In other words, to correctly predict the behavior of "ls -d" you must
read two pieces of information that are not immediately adjacent to each
other, and use a minimal amount of thought to decide whether and how
they influence each other.

For people who read documentation all the way through, knowing that a
thorough understanding of the available tools will be a long-term
benefit, this is not a problem. Let's call these people the "smart
bears". They'll get the garbage can open easily because they're patient.

For people who only skim documentation, and not even that until they
have a problem, the obstacle is larger. If there isn't a single sentence
that tells them everything they need to know, they're not going to get
it. Let's call these people the "dumb tourists". They're impatient with
the garbage can latch, because they're holding a smelly bag of garbage.

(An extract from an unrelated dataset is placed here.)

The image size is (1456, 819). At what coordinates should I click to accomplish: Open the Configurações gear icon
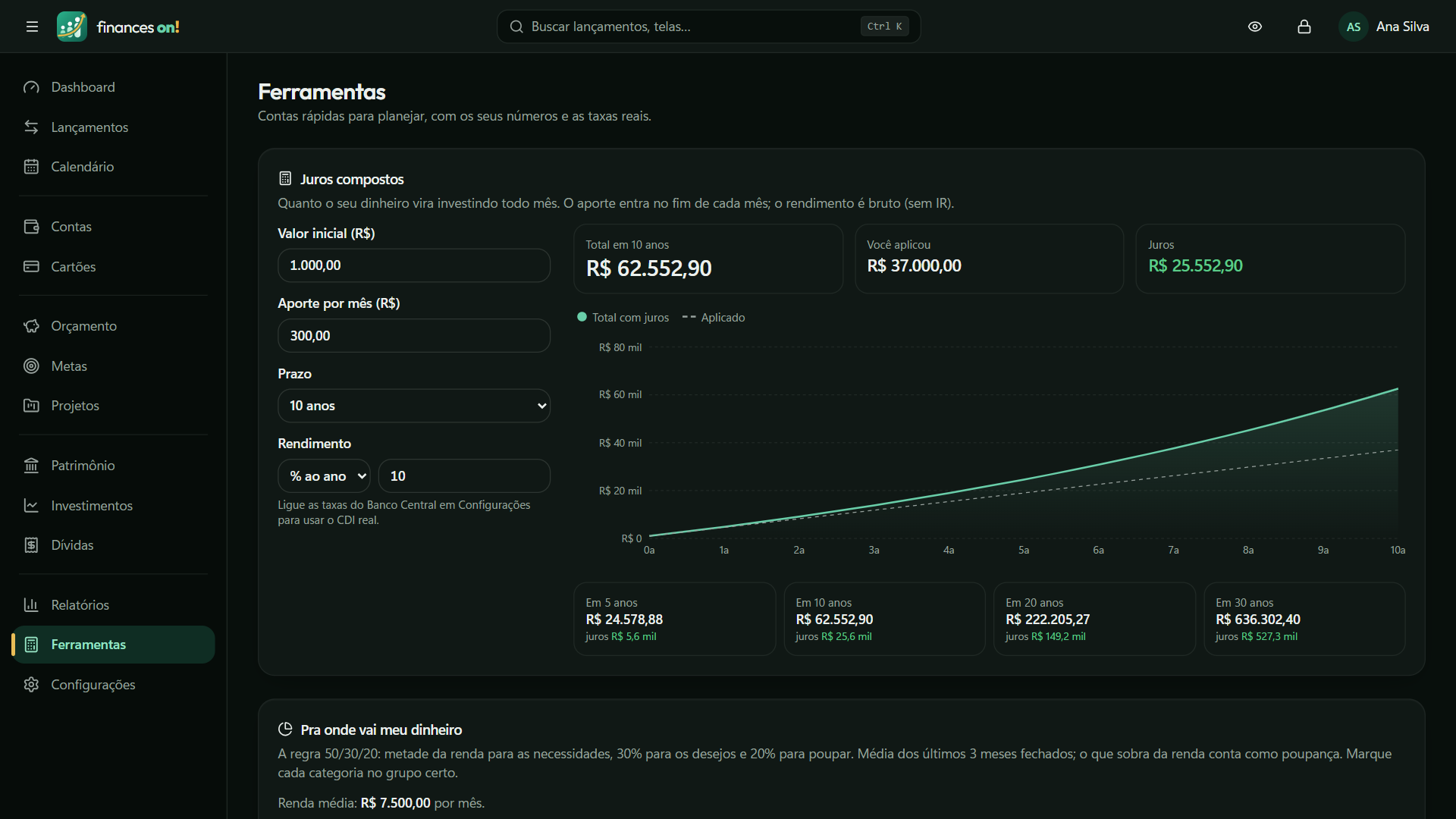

Smart bears see a thick instruction manual and say "Hooray! Proper
documentation! I won't have to guess how it works." Dumb tourists see a
thick instruction manual and say "Screw that, reading sucks, I can guess
how it works."

man pages are written by and for smart bears. Dumb tourists don't write
documentation. Sometimes they write web pages which they optimistically
call "documentation".

Making documentation dumb-tourist-friendly inevitably makes it longer,
because it has to have a clause for each goal that the reader might want
to achieve, instead of just listing the facts and expecting the reader
to be able to put them together. The increased length bothers the smart
bears since it increases the time required to read the documentation
all the way through.

In the case of ls, I suggest that -d is special enough (since it affects
how the non-option arguments are used, unlike other ls options) that a
little extra length is justified. It would be reasonable to provide 2
separate SYNOPSIS lines, something like this:

SYNOPSIS
        ls [OPTION]... [FILE]...
        ls -d [OPTION]... [FILE]...

DESCRIPTION
        The first form lists the given FILEs, and if any of them are
        directories, the directory contents are listed. If no FILEs are
        given, the contents of the current directory are listed.

        The second form (with -d) lists the given FILEs, but any FILE
        that is a directory will not have its contents listed. With no
        FILEs given, the current directory (not its contents) is listed.

I don't care how you'd translate that to/from --help. I care about man
pages, not --help.

If that seems like giving too much attention to -d, how about this
alternative: add an EXAMPLES section. Dumb tourists love EXAMPLES
sections, and smart bears can safely skip them. It's a little bit
ridiculous that cat(1) has examples and ls(1) doesn't. ls has a lot more
options.

And the conflict between -R and -d should be explicitly mentioned. One
of them makes the other meaningless, and we should say which one.